EXTRACT »
* begin *

I am subjected to Boston's stupid residency rule and it sucks. :BM: 
I have been searching for and affordable apt. for so long. (just found one)
But I could'nt afford it on my own, not on my crappy pay. All the unions have been fighting to get rid of it but Menino won't budge. 
I don't have kids yet but they will not attend Boston public schools, [-( I don't care if I have to collect cans in my spare time to send them to private school.
I would have no problem with say a 15 mile rule I think it is fair.
This is just my personal experiance with residency crap. 
If the residency rule must be in place then the employees pay should be enough to live there.
No spell ck. so excuse my errors. thanks


----------



## Sgt Jack (Aug 17, 2003)

In agreement here too...You should be able to live where you want...besides people that work in the private sector commute to jobs from all over..I'm sure that they are just as dedicated to their work...furthermore the housing and rent costs are outrageous...other parts of the country are looking better and better..


----------



## BufordTJustice (Dec 13, 2005)

CampusOfficer said:


> I know Nahant just had a test about a year or so ago. I don't know if they hired off it at all though.

* end *

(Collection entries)
* begin *

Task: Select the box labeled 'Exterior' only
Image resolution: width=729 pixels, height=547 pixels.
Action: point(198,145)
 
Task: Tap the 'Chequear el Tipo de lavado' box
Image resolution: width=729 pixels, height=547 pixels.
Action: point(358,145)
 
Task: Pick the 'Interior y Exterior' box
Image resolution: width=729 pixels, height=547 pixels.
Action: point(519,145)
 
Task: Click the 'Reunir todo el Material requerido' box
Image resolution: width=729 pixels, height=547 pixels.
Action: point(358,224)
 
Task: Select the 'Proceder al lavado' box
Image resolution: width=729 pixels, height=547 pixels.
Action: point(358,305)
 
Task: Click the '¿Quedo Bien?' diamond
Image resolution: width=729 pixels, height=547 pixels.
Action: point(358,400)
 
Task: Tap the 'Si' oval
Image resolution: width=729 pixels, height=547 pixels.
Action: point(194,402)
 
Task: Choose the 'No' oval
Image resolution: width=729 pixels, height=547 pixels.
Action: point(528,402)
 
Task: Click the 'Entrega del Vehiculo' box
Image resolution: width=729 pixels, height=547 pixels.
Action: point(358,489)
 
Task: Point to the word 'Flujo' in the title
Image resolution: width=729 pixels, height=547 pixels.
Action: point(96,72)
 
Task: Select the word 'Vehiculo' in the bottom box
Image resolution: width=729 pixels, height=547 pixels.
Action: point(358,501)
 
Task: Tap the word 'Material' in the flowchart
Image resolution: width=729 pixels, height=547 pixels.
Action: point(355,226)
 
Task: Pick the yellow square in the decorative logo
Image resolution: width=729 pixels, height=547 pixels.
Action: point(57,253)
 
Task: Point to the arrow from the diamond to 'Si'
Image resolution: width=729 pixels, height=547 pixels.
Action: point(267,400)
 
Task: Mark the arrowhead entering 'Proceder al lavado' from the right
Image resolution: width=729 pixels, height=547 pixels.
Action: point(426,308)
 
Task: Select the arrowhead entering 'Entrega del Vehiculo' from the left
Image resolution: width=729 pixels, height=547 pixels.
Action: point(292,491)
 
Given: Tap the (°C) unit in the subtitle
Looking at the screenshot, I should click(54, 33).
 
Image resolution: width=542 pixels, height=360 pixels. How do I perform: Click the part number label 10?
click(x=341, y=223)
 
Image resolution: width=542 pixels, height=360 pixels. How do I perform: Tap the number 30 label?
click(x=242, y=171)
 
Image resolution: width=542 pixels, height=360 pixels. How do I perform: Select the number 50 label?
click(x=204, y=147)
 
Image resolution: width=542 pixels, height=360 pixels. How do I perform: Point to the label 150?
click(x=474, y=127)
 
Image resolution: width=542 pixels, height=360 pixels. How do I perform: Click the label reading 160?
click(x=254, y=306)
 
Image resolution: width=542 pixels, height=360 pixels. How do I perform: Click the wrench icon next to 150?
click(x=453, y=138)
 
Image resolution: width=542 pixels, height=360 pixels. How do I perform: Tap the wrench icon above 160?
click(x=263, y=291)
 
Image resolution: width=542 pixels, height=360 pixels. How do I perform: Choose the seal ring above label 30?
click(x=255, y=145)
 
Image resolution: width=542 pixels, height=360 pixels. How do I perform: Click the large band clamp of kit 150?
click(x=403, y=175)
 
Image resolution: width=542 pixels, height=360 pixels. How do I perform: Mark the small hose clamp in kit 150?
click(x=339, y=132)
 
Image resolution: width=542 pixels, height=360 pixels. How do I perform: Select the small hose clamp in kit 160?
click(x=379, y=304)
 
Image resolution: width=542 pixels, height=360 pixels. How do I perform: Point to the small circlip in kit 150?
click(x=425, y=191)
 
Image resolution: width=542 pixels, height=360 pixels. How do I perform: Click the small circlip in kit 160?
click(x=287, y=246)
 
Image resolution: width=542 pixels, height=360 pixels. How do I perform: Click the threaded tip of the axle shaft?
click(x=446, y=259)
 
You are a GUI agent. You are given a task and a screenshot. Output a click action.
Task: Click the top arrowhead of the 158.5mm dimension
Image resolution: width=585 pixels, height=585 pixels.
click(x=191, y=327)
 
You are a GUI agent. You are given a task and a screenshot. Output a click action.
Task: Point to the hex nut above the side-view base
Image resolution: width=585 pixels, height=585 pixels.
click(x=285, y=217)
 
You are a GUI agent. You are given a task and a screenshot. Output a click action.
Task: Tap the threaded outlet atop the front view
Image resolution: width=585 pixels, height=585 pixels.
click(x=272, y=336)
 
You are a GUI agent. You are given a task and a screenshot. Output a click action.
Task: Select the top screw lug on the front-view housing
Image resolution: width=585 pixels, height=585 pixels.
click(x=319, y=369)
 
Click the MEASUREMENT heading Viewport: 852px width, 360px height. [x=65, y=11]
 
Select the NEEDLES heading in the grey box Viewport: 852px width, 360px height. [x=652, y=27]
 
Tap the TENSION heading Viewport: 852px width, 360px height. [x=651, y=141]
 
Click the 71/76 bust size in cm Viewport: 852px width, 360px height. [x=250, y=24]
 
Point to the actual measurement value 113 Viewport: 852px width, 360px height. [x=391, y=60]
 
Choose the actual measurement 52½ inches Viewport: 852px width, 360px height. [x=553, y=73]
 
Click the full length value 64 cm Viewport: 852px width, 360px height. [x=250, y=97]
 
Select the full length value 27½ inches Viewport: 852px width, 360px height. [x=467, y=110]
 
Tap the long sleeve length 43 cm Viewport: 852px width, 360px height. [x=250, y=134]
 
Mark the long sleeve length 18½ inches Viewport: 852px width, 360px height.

* end *

PROBLEM 1 » Output the passage from the forum thread on Boston's residency rule that begins at the words "I am subjected" and stops after the words "to private school.".
PROBLEM 2 » In the forum thread on Boston's residency rule, what distance rule would the first poster consider fair?
PROBLEM 3 » Write the next part of the forum thread on Boston's residency rule, starting after its final line.
You will not need the lines in the collection for any of this work.

TASK RESPONSE 1 »
I am subjected to Boston's stupid residency rule and it sucks. :BM: 
I have been searching for and affordable apt. for so long. (just found one)
But I could'nt afford it on my own, not on my crappy pay. All the unions have been fighting to get rid of it but Menino won't budge. 
I don't have kids yet but they will not attend Boston public schools, [-( I don't care if I have to collect cans in my spare time to send them to private school.

TASK RESPONSE 2 » A 15-mile rule.

TASK RESPONSE 3 »
Go to Nahantpolice.org. Gives info. on next test date.


----------



## Se7en (Nov 29, 2004)

If the "Residency Rule" was a good thing, then why don't more cities or towns require it? :roll:


----------



## s1w (Sep 12, 2005)

Residency issues abound all across the U.S. in cities such as Pittsburgh, Chicago, Milwaukee, St. Louis, just to name a few. Unfortunately, residency requirements have been upheld in the courts when challenged. Bargaining and promoting bills to state legislatures to remove or rescind laws requiring residency requirements seems the only way to overturn them. I think about 15-20 percent of the 50 biggest U.S. cities have "city" residency requirements. Most big departments have distance restrictions or no residency requirement at all.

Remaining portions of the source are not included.